- [Records drawn from a dataset]:
=-=-=
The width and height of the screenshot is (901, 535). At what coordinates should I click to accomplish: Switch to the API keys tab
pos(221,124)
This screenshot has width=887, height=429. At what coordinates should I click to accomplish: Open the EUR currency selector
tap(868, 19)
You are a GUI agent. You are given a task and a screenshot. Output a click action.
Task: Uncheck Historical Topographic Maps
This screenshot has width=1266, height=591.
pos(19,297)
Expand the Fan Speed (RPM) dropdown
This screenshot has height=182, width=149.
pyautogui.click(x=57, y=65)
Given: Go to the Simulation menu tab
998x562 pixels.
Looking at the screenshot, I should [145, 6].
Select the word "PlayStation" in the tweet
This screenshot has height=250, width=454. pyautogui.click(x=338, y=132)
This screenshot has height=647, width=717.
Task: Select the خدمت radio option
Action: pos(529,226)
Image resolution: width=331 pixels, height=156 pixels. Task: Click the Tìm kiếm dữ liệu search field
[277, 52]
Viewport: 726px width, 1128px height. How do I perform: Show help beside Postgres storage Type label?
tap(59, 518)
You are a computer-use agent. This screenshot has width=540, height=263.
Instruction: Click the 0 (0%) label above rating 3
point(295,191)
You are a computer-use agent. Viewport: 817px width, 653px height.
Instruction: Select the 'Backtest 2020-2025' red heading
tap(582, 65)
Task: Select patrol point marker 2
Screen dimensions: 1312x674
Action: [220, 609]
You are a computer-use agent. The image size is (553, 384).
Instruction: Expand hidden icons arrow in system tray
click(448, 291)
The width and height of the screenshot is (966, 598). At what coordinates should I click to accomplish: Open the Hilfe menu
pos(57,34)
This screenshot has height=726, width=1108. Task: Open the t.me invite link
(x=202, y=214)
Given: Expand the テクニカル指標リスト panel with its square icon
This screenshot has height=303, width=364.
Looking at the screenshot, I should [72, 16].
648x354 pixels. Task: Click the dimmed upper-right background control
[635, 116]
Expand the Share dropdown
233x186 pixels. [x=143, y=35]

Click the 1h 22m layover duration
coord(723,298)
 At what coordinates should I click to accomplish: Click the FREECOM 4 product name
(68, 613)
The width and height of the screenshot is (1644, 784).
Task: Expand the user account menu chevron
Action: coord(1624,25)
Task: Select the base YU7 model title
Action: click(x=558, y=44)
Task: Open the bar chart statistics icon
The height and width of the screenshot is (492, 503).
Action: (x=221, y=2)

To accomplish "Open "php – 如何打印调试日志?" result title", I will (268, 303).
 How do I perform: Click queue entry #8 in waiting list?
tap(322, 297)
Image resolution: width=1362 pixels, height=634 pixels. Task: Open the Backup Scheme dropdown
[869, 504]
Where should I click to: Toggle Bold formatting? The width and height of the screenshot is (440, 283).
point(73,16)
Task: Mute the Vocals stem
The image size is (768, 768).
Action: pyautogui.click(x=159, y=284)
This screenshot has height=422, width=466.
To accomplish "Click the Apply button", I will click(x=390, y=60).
=-=-=
- [What is expected]:
Only a number should be given: the count of lines above that contain the word "agent".

- [Output for this exercise]:
4